I segni della Pasqua

“Struscio” e campane “appilate”

di Lorenzo Di Donato

Fino agli anni sessanta dello scorso secolo, nella nostra famiglia, come in quasi tutte le famiglie di Caserta, ci si provvedeva di abiti nuovi in tre occasioni ben determinate: per la festività di sant’Anna, per il santo Natale e per Pasqua, e quanto accadeva, in tali occasioni, nella nostra famiglia era identico a quanto si verificava nelle altre.

Per questa ragione vale la pena di dettagliare la successione degli eventi.
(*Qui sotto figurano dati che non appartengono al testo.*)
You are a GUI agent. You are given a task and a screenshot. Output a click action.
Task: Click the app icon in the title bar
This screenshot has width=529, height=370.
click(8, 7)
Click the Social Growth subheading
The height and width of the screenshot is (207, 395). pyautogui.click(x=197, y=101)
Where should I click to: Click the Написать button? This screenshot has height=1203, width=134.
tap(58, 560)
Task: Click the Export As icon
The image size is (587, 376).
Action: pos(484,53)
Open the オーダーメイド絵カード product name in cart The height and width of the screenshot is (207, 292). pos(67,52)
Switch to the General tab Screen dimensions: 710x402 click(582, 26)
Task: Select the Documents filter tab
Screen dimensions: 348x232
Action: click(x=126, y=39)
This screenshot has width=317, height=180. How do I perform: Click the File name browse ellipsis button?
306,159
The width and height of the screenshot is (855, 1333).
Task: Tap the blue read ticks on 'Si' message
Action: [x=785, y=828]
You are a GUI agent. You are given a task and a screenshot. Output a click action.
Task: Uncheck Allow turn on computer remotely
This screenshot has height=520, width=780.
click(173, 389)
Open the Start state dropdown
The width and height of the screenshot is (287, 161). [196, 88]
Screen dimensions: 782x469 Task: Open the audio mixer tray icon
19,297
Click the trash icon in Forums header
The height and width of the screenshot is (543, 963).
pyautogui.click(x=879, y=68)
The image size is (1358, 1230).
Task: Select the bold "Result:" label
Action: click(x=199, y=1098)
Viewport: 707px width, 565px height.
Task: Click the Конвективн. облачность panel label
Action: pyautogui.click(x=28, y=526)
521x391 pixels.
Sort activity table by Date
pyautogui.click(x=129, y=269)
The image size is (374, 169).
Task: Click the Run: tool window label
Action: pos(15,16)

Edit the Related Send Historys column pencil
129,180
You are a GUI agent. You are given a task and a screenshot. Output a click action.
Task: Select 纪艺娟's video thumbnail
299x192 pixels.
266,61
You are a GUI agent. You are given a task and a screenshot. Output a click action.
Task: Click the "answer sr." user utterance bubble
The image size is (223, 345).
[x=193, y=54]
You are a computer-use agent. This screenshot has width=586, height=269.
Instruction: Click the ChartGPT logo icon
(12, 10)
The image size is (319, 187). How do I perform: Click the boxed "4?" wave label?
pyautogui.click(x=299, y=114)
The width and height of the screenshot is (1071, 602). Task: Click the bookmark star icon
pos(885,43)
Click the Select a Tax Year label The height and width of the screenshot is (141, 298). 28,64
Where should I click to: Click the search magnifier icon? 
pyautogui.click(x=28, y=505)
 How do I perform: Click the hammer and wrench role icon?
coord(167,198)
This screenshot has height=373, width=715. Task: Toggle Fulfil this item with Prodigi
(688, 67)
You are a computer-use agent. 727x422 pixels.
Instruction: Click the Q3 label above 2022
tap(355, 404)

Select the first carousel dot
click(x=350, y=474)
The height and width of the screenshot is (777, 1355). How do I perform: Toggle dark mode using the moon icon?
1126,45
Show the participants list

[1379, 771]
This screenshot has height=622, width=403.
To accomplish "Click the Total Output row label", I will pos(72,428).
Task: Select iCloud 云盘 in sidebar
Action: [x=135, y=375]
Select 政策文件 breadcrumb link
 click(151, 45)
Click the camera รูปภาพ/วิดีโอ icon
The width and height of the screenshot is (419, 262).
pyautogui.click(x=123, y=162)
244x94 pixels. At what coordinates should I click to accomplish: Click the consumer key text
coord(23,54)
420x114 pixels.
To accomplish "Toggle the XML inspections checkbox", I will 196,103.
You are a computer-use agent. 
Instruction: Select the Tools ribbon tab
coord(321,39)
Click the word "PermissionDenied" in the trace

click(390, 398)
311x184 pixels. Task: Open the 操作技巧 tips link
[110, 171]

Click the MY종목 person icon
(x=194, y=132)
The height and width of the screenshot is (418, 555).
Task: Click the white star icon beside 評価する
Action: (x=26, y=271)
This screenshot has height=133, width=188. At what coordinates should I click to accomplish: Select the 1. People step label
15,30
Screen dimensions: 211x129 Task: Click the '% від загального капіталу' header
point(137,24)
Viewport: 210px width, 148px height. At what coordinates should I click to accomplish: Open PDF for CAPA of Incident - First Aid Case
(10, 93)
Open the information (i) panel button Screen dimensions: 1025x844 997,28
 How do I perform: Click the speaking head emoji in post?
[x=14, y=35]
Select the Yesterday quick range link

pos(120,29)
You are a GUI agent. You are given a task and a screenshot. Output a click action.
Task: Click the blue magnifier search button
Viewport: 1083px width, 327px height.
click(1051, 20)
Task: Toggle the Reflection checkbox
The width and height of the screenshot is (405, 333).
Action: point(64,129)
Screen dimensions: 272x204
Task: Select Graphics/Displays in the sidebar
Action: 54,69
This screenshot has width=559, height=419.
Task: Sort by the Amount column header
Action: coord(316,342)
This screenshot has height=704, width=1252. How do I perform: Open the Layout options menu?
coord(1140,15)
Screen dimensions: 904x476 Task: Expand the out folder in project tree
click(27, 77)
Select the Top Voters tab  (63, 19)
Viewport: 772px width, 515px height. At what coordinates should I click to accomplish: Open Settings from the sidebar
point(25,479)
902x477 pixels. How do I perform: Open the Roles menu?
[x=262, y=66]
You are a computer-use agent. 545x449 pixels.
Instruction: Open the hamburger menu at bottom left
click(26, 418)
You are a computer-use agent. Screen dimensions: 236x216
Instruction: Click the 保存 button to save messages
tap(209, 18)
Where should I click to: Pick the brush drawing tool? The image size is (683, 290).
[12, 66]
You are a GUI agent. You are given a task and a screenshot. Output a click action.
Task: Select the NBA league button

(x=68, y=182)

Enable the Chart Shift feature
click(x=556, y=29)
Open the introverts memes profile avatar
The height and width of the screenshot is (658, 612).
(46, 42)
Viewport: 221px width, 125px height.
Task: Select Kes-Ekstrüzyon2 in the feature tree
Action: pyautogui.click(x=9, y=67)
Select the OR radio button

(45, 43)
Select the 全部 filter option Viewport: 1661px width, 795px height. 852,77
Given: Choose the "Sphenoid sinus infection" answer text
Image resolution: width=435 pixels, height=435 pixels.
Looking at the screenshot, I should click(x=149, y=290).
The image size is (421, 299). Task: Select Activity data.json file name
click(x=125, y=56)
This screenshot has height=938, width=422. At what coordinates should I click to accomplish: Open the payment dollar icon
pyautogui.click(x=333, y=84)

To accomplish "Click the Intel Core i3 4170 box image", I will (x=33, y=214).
La mamma andava a comprare la stoffa da Nugnes, in via Mazzini, o da Agovino, in via Battisti, che, ormai, da tanti anni hanno chiuso le loro attività. Compatibilmente alle possibilità economiche, la mamma comprava stoffa buona, “inglese”: qualche lira spesa in più poteva rivelarsi un ottimo investimento per il futuro.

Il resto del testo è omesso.